Susan Schwartz graduated from UC Berkeley in 1965 (economics). She was a newspaper reporter and editor in Fairbanks, Seattle, Akron, and Miami, taught scientific writing, and wrote three minor guides on natural history
before returning to Berkeley to raise a family. She became involved with Friends of Five Creeks more or less by chance, and has co-headed or headed the all-volunteer group for 20 years. Friends of Five Creeks works with
urban nature in many ways, including a lecture series, walks, other events, publications, interpretive signs, mapping and monitoring, and seeking to influence government. However, most if its effort is hands-on, generally in areas neglected or abandoned by public agencies, including after previous “restorations.”

Kristen Van Dam is an Ecologist with the East Bay Regional Park District. She supports the Park District’s Fuels Management Program, including coordinating environmental compliance, biological monitoring, and
program mitigation. Kristen has 17 years of experience in ecological restoration and management, including 12 years as an ecologist with the Urban Creeks Council and five years with the Park District, and holds a Master of Forestry from UC Berkeley.

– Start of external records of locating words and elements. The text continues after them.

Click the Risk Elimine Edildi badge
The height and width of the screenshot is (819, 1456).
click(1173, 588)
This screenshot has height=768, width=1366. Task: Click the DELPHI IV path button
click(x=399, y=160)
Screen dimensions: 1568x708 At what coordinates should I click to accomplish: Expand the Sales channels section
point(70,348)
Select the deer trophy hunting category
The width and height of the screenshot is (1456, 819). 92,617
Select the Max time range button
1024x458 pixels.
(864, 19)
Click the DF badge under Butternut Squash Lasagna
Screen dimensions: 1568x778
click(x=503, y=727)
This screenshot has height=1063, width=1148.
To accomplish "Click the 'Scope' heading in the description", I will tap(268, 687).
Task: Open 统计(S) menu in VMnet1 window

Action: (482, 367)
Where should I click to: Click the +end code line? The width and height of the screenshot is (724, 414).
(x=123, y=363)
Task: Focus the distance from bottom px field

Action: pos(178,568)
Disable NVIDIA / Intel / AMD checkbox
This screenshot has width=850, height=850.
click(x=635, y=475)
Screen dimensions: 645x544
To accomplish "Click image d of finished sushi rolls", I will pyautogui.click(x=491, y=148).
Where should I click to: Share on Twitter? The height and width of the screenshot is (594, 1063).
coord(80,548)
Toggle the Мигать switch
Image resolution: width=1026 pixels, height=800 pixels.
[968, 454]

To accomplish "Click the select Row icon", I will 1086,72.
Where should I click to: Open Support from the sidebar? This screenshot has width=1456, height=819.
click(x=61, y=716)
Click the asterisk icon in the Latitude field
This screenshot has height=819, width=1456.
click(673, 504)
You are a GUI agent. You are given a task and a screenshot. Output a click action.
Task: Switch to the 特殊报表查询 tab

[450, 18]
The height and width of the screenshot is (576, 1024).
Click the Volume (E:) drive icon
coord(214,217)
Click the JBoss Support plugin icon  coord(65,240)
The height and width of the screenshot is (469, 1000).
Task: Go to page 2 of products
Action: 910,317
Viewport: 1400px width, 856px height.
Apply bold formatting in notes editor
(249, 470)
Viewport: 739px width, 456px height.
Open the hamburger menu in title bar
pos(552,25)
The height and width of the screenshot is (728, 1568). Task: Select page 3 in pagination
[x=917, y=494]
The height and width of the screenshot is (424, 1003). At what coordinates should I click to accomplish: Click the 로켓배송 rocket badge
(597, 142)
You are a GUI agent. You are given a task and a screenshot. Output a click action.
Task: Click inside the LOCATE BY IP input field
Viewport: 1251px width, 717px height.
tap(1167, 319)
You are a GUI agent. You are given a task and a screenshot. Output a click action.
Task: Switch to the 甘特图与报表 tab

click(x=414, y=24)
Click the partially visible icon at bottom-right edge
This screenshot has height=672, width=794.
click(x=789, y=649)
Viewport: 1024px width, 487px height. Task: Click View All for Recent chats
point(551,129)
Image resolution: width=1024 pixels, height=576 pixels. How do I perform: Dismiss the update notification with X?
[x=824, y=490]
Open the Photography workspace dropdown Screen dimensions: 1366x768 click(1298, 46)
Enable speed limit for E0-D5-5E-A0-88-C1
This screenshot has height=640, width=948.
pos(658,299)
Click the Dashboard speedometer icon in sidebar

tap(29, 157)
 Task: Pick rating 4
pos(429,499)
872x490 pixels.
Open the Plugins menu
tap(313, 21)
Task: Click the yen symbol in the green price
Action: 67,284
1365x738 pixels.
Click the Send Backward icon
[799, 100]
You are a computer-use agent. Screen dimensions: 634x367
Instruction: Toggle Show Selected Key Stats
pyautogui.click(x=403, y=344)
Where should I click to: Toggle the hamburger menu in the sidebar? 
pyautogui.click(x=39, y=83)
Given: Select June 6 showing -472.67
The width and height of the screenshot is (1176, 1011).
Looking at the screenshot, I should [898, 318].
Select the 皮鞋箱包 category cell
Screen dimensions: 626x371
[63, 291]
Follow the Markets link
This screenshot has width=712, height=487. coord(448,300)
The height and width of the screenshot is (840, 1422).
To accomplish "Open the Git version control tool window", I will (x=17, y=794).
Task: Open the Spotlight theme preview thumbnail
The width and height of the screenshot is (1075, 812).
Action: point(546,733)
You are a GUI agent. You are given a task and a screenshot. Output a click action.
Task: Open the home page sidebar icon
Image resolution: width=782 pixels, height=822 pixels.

About the Class and Symposium

Restoration of Rivers and Streams (Landscape Architecture and Environmental Planning 227) is taught by Professor Matt Kondolf. Offered annually since 1992, it is the longest-running course devoted to river restoration at a major research university. This graduate-level course emphasizes understanding of underlying goals and assumptions of restoration, and integration of natural and social science into restoration planning and design. Students review restoration plans and evaluate completed projects. In addition to lectures and discussions by the instructor, students, and guest lecturers drawn from the active restoration community, the principal course requirement is an independent term project involving original research and a presentation at this Symposium. The symposium is normally held in-person, but this year has moved to an online platform.